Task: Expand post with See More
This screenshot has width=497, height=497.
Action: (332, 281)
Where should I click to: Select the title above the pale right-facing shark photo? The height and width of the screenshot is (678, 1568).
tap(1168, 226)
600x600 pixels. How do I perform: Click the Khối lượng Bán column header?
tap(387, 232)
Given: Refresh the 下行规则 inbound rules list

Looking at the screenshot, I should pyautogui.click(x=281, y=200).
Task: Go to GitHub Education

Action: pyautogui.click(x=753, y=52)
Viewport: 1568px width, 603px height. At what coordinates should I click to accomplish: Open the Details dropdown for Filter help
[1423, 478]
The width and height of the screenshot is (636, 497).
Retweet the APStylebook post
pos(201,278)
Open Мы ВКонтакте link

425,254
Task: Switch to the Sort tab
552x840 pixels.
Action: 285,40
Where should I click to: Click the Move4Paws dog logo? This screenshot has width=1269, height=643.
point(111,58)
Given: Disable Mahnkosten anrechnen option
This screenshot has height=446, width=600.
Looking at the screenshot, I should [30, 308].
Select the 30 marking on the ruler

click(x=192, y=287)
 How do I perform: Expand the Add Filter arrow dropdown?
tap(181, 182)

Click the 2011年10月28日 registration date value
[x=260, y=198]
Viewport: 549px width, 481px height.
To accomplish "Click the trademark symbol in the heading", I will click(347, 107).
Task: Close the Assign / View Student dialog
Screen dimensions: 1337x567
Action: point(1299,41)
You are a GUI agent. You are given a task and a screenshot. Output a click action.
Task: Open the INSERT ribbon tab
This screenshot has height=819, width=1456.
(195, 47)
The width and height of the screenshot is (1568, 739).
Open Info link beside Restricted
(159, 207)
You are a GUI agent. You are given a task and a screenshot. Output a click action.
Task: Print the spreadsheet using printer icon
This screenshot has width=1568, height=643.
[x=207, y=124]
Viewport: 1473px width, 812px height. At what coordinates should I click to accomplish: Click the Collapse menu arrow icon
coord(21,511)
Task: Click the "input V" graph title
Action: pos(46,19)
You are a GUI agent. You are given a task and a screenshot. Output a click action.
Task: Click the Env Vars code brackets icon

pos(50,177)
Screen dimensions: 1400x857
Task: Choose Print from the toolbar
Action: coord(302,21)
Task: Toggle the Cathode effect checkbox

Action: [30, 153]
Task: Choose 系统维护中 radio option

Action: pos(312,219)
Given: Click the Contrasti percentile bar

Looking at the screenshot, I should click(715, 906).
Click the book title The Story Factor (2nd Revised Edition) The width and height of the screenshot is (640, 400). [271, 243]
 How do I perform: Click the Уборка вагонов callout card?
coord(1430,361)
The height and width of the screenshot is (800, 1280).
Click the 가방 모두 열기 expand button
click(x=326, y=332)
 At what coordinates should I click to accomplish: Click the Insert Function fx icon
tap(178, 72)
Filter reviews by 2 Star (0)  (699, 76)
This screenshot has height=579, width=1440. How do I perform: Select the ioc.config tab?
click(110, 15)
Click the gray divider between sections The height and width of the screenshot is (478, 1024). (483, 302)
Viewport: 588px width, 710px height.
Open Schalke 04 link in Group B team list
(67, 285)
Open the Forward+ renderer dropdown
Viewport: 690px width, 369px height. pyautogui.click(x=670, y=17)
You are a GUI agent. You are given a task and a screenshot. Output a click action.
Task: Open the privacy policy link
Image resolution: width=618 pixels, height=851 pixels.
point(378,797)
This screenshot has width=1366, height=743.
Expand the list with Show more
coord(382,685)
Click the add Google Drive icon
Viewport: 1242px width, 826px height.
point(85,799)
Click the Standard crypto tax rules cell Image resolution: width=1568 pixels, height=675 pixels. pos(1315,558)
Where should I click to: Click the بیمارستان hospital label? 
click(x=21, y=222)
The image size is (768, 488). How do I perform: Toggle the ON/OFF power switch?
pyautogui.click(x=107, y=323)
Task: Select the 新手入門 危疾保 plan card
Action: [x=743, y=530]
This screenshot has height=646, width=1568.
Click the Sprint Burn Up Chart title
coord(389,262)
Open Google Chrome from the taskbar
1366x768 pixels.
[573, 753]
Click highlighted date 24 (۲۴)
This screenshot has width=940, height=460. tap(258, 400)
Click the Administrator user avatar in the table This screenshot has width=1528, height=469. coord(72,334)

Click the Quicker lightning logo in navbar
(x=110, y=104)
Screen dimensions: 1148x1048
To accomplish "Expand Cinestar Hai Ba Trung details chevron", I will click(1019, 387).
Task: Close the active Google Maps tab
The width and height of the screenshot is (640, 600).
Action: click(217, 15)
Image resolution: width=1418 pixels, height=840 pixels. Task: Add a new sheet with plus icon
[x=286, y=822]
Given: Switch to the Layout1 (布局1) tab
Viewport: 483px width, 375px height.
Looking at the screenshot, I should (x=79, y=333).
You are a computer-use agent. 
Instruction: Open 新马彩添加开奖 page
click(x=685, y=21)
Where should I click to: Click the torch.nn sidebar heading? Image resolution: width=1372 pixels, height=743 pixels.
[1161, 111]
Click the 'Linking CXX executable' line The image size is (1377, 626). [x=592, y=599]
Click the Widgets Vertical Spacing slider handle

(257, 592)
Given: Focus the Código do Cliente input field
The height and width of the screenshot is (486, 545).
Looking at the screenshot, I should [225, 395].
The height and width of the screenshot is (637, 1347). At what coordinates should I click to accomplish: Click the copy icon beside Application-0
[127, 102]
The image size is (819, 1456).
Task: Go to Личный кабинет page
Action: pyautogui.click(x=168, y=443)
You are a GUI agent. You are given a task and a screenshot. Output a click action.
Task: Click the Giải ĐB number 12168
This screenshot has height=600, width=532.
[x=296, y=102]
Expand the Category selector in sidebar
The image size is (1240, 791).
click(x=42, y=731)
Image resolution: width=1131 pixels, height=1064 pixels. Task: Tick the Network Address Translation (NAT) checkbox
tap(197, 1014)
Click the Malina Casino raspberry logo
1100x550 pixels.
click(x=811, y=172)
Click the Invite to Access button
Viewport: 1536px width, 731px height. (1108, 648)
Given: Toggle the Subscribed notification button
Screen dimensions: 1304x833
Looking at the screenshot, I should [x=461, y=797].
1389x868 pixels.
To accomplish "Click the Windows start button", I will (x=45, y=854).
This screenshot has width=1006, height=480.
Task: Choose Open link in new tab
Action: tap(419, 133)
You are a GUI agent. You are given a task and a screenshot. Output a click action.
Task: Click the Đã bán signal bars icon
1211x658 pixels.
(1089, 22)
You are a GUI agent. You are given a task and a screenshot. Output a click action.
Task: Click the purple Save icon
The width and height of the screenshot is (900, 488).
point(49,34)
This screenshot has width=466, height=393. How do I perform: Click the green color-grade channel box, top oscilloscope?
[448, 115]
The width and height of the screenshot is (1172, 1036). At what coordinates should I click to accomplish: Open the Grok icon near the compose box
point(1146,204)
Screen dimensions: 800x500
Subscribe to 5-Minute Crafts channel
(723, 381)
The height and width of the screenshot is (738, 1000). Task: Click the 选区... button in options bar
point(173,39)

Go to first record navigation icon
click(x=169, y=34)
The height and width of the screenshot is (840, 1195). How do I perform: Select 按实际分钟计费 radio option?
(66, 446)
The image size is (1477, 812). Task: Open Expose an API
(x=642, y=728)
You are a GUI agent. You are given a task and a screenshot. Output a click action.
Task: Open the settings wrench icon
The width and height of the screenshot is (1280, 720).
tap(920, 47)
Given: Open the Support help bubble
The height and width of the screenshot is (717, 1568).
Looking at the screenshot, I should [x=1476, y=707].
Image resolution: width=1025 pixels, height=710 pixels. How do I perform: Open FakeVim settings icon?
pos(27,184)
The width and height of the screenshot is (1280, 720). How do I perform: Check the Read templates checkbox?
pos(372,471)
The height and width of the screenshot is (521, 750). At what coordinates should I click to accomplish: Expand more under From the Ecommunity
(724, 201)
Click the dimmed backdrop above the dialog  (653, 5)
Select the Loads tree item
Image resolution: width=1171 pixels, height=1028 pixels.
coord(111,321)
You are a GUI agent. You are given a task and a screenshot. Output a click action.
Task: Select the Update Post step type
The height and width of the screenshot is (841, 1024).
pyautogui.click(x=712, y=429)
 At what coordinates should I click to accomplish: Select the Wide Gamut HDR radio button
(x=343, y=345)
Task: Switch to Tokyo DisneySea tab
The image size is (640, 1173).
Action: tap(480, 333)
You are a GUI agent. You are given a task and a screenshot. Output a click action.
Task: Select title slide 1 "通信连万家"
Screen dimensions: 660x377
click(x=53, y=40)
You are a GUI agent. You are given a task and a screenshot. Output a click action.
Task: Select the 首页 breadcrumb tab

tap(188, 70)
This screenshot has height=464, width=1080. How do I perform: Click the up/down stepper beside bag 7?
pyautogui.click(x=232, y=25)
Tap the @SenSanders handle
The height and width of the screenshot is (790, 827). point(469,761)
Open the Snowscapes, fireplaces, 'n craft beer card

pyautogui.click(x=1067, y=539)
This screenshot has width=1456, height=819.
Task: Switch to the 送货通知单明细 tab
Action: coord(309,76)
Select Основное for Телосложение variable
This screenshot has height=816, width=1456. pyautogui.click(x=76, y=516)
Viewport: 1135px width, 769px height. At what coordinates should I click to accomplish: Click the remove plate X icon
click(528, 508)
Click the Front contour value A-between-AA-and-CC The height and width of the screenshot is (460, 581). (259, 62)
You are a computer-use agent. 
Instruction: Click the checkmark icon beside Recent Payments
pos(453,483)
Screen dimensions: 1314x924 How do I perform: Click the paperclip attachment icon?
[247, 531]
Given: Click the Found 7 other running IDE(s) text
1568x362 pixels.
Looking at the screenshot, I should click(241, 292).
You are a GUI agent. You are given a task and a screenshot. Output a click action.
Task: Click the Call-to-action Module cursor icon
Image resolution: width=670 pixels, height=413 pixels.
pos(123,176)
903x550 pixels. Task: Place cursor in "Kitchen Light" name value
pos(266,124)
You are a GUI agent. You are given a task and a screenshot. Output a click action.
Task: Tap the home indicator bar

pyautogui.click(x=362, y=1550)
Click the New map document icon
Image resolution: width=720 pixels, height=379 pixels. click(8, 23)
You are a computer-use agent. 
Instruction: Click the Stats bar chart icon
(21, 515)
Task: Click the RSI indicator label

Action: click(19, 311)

###

## WHAT NEEDS TO BE DONE
Only one part of the material above is to be transcribed, namely the lines starting with the line that has "Instruction: Open 新马彩添加开奖 page" and going on through the line that has "1389x868 pixels.", exactly as they stand.

## ANSWER BOX
Instruction: Open 新马彩添加开奖 page
click(x=685, y=21)
Where should I click to: Click the torch.nn sidebar heading? Image resolution: width=1372 pixels, height=743 pixels.
[1161, 111]
Click the 'Linking CXX executable' line The image size is (1377, 626). [x=592, y=599]
Click the Widgets Vertical Spacing slider handle

(257, 592)
Given: Focus the Código do Cliente input field
The height and width of the screenshot is (486, 545).
Looking at the screenshot, I should [225, 395].
The height and width of the screenshot is (637, 1347). At what coordinates should I click to accomplish: Click the copy icon beside Application-0
[127, 102]
The image size is (819, 1456).
Task: Go to Личный кабинет page
Action: pyautogui.click(x=168, y=443)
You are a GUI agent. You are given a task and a screenshot. Output a click action.
Task: Click the Giải ĐB number 12168
This screenshot has height=600, width=532.
[x=296, y=102]
Expand the Category selector in sidebar
The image size is (1240, 791).
click(x=42, y=731)
Image resolution: width=1131 pixels, height=1064 pixels. Task: Tick the Network Address Translation (NAT) checkbox
tap(197, 1014)
Click the Malina Casino raspberry logo
1100x550 pixels.
click(x=811, y=172)
Click the Invite to Access button
Viewport: 1536px width, 731px height. (1108, 648)
Given: Toggle the Subscribed notification button
Screen dimensions: 1304x833
Looking at the screenshot, I should [x=461, y=797].
1389x868 pixels.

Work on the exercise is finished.